Dynamic Reward Scaling for Multivariate Time Series Anomaly Detection: A VAE-Enhanced Reinforcement Learning Approach
Bahareh Golchin, Banafsheh Rekabdar
TL;DR
DRSMT tackles multivariate time series anomaly detection under limited labeled data by fusing a Variational Autoencoder, an LSTM‑driven DQN, dynamic reward scaling, and an active learning loop. The VAE learns compact latent representations and provides a reconstruction‑based intrinsic reward $R_2$ that complements the classification reward $R_1$, with a dynamic coefficient $\lambda(t)$ balancing exploration and exploitation via $R_{total}=R_1+\lambda(t)R_2$. The LSTM‑DQN makes sequential binary decisions on normal vs. anomalous windows, guided by the unified reward and enriched by uncertainty‑driven labeling. Experiments on SMD and WADI demonstrate state‑of‑the‑art F1 and AU‑PR, confirming the practicality of combining generative modeling, reinforcement learning, and selective supervision for scalable industrial anomaly detection. The method shows strong precision on high‑dimensional sensor data and demonstrates how adaptive rewards and minimal labeling can reduce supervision while maintaining accuracy.
Abstract
Detecting anomalies in multivariate time series is essential for monitoring complex industrial systems, where high dimensionality, limited labeled data, and subtle dependencies between sensors cause significant challenges. This paper presents a deep reinforcement learning framework that combines a Variational Autoencoder (VAE), an LSTM-based Deep Q-Network (DQN), dynamic reward shaping, and an active learning module to address these issues in a unified learning framework. The main contribution is the implementation of Dynamic Reward Scaling for Multivariate Time Series Anomaly Detection (DRSMT), which demonstrates how each component enhances the detection process. The VAE captures compact latent representations and reduces noise. The DQN enables adaptive, sequential anomaly classification, and the dynamic reward shaping balances exploration and exploitation during training by adjusting the importance of reconstruction and classification signals. In addition, active learning identifies the most uncertain samples for labeling, reducing the need for extensive manual supervision.

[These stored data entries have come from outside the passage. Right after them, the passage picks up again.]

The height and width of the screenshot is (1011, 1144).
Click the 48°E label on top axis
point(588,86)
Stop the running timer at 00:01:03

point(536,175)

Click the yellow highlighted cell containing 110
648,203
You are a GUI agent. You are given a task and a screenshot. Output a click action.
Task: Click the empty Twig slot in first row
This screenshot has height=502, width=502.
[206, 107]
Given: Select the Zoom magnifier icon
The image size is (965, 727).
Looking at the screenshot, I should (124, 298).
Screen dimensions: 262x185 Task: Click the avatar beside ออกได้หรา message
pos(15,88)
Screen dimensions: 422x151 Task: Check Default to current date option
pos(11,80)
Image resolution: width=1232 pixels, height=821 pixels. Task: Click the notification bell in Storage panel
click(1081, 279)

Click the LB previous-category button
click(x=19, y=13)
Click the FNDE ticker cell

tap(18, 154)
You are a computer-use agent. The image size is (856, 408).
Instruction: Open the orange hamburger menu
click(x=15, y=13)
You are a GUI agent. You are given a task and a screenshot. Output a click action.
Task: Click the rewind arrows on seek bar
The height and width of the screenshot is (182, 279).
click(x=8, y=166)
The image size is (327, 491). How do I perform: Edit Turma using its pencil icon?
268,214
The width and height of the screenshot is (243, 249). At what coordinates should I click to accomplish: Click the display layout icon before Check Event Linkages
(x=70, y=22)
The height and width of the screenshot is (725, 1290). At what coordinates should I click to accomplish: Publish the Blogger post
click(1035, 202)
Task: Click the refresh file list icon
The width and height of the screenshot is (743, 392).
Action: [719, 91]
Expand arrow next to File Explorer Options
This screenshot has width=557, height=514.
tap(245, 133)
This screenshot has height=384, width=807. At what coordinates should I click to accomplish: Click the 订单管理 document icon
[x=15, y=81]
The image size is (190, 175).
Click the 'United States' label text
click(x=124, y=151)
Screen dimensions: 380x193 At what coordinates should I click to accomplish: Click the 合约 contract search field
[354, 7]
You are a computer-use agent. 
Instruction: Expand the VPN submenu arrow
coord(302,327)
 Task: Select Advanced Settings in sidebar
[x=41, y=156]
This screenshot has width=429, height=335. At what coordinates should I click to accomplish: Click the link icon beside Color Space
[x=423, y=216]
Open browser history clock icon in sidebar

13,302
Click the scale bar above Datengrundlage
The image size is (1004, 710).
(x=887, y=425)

Experiments on two multivariate benchmarks, namely Server Machine Dataset (SMD) and Water Distribution Testbed (WADI), show that the proposed method outperforms existing baselines in F1-score and AU-PR. These results highlight the effectiveness of combining generative modeling, reinforcement learning, and selective supervision for accurate and scalable anomaly detection in real-world multivariate systems.